# New Year's Eve Pheasant Hunt with Ruger Gold Label SxS 12ga



## The Norseman (Jan 8, 2005)

A Great New Year's to everyone,

New Year's Eve 2005, got a chance to go Pheasant hunt'n, before the weather turned for the worst again.
New Year's Day forecasted freezing rain, so the family and I left Mom's Farm late afternoon.

Two nights ago we had battled freezing rain and snow drifts for 100 miles. The last 30 miles being the worst with wet snow, and at least 6" snow drafts. If, we had gone in the ditch, it would probably be hours before anyone found us. It is pretty desolate on the way to the Farm. That was stupid.

Anyway, I really like my Ruger Gold Label Side by Side Model KSXSS 12ga Shotgun. It is such a great handling shotgun for me.
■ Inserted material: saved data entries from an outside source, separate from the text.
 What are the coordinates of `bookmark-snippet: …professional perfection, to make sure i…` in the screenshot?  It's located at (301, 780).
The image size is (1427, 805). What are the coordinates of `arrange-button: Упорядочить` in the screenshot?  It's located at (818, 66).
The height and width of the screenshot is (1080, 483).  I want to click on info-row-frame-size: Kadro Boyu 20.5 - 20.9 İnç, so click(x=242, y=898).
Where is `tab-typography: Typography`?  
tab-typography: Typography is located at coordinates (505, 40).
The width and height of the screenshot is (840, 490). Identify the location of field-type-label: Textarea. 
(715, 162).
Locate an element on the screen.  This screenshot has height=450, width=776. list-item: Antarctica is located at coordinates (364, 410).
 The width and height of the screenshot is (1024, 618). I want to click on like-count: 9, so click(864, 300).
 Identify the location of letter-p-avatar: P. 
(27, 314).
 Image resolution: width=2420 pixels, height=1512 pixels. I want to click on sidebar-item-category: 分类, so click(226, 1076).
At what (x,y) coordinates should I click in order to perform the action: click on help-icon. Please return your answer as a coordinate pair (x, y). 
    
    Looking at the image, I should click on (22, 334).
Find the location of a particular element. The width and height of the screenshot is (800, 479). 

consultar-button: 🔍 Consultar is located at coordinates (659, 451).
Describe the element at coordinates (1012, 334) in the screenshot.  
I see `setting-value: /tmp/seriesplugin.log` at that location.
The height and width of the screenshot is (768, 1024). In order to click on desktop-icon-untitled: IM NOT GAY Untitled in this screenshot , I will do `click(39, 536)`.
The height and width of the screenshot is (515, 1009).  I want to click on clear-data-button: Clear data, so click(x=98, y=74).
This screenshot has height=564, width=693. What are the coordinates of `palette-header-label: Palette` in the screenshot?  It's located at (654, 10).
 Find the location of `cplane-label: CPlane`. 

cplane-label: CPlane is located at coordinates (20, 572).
The RGL weight of 6.25 lbs was a dream to carry through the wet snow, which was sometimes knee high in the CRP grass.

On this Pheasant hunt I used Remington Game Loads 12ga 2-3/4", 1oz, 6 shot, muzzle vel. 1290fps
(Green/Tan box) bought at Wal-Mart. Shells are colored black with a dull gray metallic low base.
In comparison to the Winchester, the Remington's are quite dirtier in the shotgun bores.

The Ruger Gold Label SxS came up to the shoulder nice and pointed where I looked. I just put the bead (barely any barrel showing) on the flying Pheasant, and down he went.

Again muzzle report from the RGL was pretty decent on the ears. When shooting at Pheasants recoil was not notable.

The Pheasant's were really burrowed in the snow and sitting tight. We almost had to step on them to get them to fly. The Rooster I shot, I happened to look down, there was his tail sticking out of the snow.
I walked up to him and motioned for Mom to come and look. The Rooster finally decided to fly up just as Mom got there that's when I got him. My son joined us later. I only got one out of the twenty we chased around for a couple of hours.

The Ruger Gold Label SxS Model KSXSS 12ga Shotgun worked flawlessly as intended. Handling is fast and natural. Safety/barrel select is great, trigger crisp, recoil descent for being 6-1/2 pounds. Spent shells ejected with authority, unfired shells just lift up, break open lever was helped to closed position after each reload, lockup tight/opening action easy. Screw-in chokes intact, no cracked stock, or forearm rattles.
I think I'll clean it tomorrow.

Thanks for reading my Field Report.


----------



## rowdie (Jan 19, 2005)

how much $$$??


----------